Cartão Vermelho

16 Dezembro 2025

Não sou adepto de futebol. À medida que me fui apercebendo de que o futebol ao mais alto nível é mais um jogo de empresas do que de bola, com interesses financeiros bem acima do interesse desportivo, com jogos de bastidores mais ensaiados e treinados que os jogos no campo, com rasteiras e caneladas agressivas e desonestas em salas de reunião, o meu interesse foi-se desvanecendo até desaparecer completamente.

Mas, como sempre, nem tudo é lixo. As regras do jogo de futebol que, embora manobráveis, ainda são maioritariamente cumpridas, podiam ser aplicadas a outras realidades fora do campo. Gosto, por exemplo, do conceito dos cartões.

É previsível que durante os 90 minutos de uma partida de futebol se vá cometer faltas. E é previsível também que algumas dessas faltas sejam leves e outras sejam mais graves. Destas, dependendo da agressividade, zona onde é efetuada, da reincidência, etc., poderão dar origem a que seja levantado o cartão amarelo e/ou o vermelho, ditando este último a expulsão do faltoso. 

Não seria interessante usar o mesmo sistema nos debates políticos? Em vez de visar agressões ou incumprimentos de formalidades e regras, visava-se apenas uma coisa: as mentiras comprováveis. 

Quando um candidato, numa qualquer eleição, dissesse uma mentira que facilmente se comprove que é mentira, ser-lhe-ia levantado um cartão. Se fosse uma coisa mais inofensiva e que não representasse grandes incongruências, via o cartão amarelo e era instado a não repetir essa atitude. 

Se o voltasse a fazer, ou se a mentira fosse grave ao ponto de criar um impacto sério, veria o cartão vermelho e era expulso do jogo.

Eu acho que seria brutal. Vendo o que se passa nestes pseudodebates, com candidatos a mentir descaradamente, comprovadamente e sem consequências, fico frustrado*. O problema da mentira a este nível é que, se não for imediatamente desmascarada, ela vai ficar na nossa frágil memória e, a determinada altura, pode mesmo ficar retida como uma verdade. 

Haja honestidade.
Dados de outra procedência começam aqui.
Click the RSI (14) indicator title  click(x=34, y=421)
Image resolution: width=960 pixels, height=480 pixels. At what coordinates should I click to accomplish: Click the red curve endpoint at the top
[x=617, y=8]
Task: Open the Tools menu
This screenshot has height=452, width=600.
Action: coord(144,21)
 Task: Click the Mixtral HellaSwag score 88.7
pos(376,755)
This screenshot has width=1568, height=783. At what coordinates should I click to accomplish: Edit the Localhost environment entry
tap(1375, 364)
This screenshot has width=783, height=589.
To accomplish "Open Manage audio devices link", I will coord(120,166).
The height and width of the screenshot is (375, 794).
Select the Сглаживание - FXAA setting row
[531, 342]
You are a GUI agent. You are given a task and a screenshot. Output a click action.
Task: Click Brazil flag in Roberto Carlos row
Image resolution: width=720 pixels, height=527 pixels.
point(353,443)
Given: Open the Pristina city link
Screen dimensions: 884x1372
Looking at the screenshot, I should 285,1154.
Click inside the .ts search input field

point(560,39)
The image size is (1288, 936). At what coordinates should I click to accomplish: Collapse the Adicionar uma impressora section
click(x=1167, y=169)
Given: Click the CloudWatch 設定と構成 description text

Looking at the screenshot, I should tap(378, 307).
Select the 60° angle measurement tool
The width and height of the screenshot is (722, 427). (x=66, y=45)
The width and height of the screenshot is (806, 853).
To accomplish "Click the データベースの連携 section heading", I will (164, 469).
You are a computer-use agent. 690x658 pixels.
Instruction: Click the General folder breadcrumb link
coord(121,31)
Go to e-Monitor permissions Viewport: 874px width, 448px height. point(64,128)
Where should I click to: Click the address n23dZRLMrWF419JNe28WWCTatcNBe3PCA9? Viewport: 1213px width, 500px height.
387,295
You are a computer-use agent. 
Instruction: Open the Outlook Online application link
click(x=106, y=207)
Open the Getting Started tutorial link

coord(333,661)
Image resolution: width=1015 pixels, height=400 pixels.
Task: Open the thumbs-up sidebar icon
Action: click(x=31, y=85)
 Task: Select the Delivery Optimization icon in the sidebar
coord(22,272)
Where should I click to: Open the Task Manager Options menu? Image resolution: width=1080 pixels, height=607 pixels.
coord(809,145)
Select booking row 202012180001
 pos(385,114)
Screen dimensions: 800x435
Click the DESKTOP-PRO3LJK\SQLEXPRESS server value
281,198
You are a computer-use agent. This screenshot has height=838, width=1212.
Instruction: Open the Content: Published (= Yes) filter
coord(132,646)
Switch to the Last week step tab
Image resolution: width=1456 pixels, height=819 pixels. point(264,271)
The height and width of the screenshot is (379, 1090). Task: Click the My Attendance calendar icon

Mas, se não houver, haja cartões! Se calhar, até se pode propor que se use mais que um amarelo antes do vermelho… sei lá, aí uns 10 ou vinte amarelos e só depois o vermelho… e, ainda assim, corre-se o risco de não haver debates por falta de concorrentes.

* Frustrado – palavra substituta de outra, iniciada também com a letra “F”.